Paroles de grévistes
Ces propos ont été recueillis lors de la manifestation du 18 février, du Luxembourg au ministère, qui a rassemblé près de 5 000 manifestants.
Rim (élève de seconde, 93)
On est un peu grévistes tout de même puisqu’on ne va pas en cours. Pour nous, participer au mouvement, c’est refuser l’apprentissage dans ces conditions, celles qu’on nous prépare à la rentrée. On dirait qu’ils veulent notre échec. Plus d’élèves dans les classes, ça va être de la folie ! Déjà à 25, on a du mal… Si c’est aller en cours et « foutre le bordel », on peut le faire chez nous (rire) ! Beaucoup d’élèves pensent que tout ça, ça sert à rien ; ils se découragent trop vite. Manifester, c’est montrer qu’on est nombreux ! Pour moi, une bonne réforme, ce serait : plus de postes, ne pas « dévaloriser » certains établissements, encourager davantage les élèves, ne pas choisir à leur place.

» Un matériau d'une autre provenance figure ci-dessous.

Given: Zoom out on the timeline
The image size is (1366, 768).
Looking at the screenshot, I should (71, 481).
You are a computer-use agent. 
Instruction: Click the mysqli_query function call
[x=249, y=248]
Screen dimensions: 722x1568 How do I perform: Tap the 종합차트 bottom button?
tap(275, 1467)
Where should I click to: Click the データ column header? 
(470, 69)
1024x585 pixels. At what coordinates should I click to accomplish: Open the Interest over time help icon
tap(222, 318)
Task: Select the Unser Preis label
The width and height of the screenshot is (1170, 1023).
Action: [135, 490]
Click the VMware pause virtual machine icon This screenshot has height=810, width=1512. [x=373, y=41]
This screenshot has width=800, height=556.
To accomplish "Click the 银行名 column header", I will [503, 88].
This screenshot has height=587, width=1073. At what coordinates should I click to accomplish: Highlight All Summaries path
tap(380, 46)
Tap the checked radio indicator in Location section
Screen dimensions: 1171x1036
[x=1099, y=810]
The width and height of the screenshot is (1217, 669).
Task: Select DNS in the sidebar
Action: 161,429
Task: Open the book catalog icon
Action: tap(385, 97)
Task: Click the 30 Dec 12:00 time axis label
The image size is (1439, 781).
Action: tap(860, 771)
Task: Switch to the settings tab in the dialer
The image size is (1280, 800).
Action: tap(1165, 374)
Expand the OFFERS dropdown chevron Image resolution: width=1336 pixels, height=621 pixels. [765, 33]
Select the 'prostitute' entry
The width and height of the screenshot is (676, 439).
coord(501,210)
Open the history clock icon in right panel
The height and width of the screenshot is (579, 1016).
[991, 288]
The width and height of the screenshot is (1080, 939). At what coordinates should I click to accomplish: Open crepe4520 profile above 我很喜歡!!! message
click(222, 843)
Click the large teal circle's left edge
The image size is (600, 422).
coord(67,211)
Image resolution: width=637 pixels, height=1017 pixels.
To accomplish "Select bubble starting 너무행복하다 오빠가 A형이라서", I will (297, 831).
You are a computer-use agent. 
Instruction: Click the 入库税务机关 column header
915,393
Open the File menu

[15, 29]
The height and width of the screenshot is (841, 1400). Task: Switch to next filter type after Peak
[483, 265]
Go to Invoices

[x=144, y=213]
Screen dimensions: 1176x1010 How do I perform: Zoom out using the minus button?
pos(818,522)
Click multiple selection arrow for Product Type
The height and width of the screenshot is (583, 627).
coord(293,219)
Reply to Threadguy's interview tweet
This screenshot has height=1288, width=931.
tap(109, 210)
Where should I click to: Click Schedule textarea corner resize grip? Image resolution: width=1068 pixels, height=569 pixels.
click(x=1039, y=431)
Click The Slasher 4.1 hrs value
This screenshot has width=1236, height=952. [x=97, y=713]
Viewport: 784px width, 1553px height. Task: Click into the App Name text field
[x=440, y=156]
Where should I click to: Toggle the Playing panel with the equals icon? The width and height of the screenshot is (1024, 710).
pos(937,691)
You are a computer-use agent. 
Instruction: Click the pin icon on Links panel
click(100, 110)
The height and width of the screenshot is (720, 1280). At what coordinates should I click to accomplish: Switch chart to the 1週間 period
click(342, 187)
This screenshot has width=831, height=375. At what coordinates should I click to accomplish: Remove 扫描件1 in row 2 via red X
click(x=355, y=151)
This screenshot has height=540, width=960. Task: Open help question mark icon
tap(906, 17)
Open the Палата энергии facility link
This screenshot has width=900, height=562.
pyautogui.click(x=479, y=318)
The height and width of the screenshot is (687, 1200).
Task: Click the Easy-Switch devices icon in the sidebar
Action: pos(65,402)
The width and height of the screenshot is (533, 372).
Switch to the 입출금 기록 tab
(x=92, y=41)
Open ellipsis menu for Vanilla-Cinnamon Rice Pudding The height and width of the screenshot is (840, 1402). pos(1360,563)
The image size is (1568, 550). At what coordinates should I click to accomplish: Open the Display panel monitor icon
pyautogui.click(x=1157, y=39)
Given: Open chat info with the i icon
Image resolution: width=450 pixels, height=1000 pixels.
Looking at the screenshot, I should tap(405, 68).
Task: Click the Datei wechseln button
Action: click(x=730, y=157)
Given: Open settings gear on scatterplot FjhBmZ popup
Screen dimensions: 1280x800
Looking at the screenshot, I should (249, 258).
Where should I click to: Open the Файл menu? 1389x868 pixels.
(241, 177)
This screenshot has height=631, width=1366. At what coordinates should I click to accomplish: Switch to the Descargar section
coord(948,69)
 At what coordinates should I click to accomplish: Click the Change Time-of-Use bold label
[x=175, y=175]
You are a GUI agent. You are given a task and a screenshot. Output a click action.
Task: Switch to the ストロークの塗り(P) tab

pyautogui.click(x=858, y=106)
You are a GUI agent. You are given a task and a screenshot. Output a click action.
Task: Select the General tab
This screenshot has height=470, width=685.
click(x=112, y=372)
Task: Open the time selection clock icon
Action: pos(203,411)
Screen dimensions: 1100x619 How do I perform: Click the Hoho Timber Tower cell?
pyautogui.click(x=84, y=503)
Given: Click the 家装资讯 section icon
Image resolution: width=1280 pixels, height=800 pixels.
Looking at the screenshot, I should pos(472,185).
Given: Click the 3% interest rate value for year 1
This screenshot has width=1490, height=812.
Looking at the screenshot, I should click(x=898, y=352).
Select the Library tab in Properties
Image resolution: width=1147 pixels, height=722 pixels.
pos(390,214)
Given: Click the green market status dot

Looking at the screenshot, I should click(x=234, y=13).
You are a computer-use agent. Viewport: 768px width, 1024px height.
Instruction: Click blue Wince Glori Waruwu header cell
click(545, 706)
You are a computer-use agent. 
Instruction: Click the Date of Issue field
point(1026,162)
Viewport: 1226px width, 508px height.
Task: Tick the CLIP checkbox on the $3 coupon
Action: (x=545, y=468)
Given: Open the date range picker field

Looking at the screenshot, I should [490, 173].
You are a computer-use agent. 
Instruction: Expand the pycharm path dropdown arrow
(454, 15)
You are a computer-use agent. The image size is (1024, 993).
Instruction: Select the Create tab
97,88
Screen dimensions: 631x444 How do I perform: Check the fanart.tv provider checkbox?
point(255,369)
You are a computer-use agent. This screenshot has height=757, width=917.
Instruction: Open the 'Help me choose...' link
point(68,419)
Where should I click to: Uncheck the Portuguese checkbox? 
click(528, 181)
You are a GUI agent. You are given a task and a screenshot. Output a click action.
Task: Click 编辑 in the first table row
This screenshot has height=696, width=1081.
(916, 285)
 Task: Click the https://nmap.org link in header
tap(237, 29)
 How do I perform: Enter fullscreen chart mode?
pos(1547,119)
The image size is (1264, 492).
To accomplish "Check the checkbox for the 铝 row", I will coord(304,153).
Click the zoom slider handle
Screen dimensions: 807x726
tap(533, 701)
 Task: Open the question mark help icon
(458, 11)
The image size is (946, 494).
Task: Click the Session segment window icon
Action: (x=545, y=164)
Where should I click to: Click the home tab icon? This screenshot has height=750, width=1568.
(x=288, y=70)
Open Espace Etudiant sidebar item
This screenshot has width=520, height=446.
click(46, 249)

Marie (prof de collège dans le 93)
Un bouche à oreille s’est tissé sur la ville entre primaire et secondaire ; des équipes de collègues sont passées dans les salles des maîtres et les salles des profs et ça a fait tâche d’huile. Pourquoi se mobiliser ? On est en train de créer une génération d’enfants sacrifiés : avec la fermeture des postes, la multiplication des contrats précaires, on est en train de supprimer l‘accès à l’éducation aux enfants de Seine-Saint-Denis.
La force de ce mouvement, ce qui est inédit, c’est que ça dépasse les organisations syndicales ; c’est le bouche à oreille et l’enthousiasme qui a motivé les collègues. Ça apporte un peu de fraîcheur. Les grèves « perlées » de ces dernières années se sont toujours soldées par des échecs ; on n’était pas beaucoup motivés ces derniers temps ; là c’est différent. Bien sûr, on réfléchit à un système de grève tournante, car ce n’est pas évident de se mettre tous en grève reconductible.
La fragilité du mouvement c’est les vacances ; on espère pouvoir passer le relais à d’autres académies. Pour nous c’est une cause nationale : l’Éducation nationale est en train de se casser la figure et on veut se battre tous ensemble pour sauver l’école publique.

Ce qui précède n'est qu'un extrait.